超能力探偵P.S.I

 ~第一章3~

       8

例の少年を探してやってきたのは、あのゲームセンターだった。
少年がどこに住んでいて普段どこにいるのかなんて情報はまったくない。一度会って二言三言言葉を交わしただけの、言うなれば赤の他人。
手掛かりと言える手掛かりは、ゲームセンターの近くの裏道でカツアゲをしていたという事実だけ。
そんな曖昧な情報しかないならば、少年の行動範囲だと思われるゲームセンターで張り込むのは決して間違いではないはずだ。

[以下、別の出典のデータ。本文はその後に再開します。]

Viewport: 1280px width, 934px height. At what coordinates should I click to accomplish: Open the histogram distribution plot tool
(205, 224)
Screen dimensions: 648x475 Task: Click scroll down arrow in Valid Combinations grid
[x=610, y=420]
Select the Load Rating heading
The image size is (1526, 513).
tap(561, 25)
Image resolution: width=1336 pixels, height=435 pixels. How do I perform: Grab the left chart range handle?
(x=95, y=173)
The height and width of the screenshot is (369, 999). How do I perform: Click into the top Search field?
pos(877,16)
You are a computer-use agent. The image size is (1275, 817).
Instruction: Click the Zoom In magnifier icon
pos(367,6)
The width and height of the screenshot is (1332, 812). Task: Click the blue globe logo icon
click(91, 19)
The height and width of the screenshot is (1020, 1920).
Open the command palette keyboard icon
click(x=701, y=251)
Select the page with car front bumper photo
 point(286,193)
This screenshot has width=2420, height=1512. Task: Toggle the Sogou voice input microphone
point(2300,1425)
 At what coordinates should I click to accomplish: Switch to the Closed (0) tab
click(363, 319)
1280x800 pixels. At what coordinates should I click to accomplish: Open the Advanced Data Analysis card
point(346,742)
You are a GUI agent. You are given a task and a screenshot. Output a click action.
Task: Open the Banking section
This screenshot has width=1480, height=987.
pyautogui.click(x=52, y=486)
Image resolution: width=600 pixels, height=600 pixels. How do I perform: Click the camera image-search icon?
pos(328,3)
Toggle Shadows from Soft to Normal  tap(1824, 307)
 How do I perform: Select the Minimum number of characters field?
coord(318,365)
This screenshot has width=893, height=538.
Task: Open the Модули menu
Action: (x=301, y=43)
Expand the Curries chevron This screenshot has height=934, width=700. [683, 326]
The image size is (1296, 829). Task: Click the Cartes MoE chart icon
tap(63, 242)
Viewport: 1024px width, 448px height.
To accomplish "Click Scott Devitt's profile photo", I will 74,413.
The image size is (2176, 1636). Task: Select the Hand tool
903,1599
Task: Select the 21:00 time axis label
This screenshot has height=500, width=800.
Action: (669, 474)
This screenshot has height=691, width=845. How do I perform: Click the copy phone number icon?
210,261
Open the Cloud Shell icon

しかし意気揚々と店の前まで来た俺の鼻っ柱を引っ叩いたのは、店の入り口に掛かる“CLOSED”の下げ看板だった。
現在の時刻は朝の9時15分。このゲームセンターは10時開店らしい……。
出鼻を挫かれた俺だったが、爺さんの家に戻るのも何か違うと考え、適当に町をブラつくことにした。

…………しかし特筆すべきことは何もなく、ゲームセンターの開店時間になった。
散々歩いて疲れていた俺はとりあえず“座れる場所”と“入り口をチェックできる場所”を見つけることにした。
しかしこのゲームセンターの入口付近はクレーンゲームの筐体が所狭しと立ち並び、その筺体が仕切りとなった通路と化している。
通路はお世辞にも広いとは言えず、当然休憩所も入口付近にはない。つまり今現在、俺が欲しているベスト・プレイスは存在しないということだ……。
仕方なく店内を歩き回って少年を探してみるものの、さすがに開店したばかりのこの時間じゃいるはずもない。
というか隅々まで歩き回って気付いたが、このゲームセンター、入口が複数ある……!
いや、考えてみればゲームセンターとは大概そのようなものだった……。大概のゲームセンターは複数入口を構えている……!
……入口を見張るなんてことが馬鹿らしくなった俺は、諦めて休憩所に座って少し休むことにした。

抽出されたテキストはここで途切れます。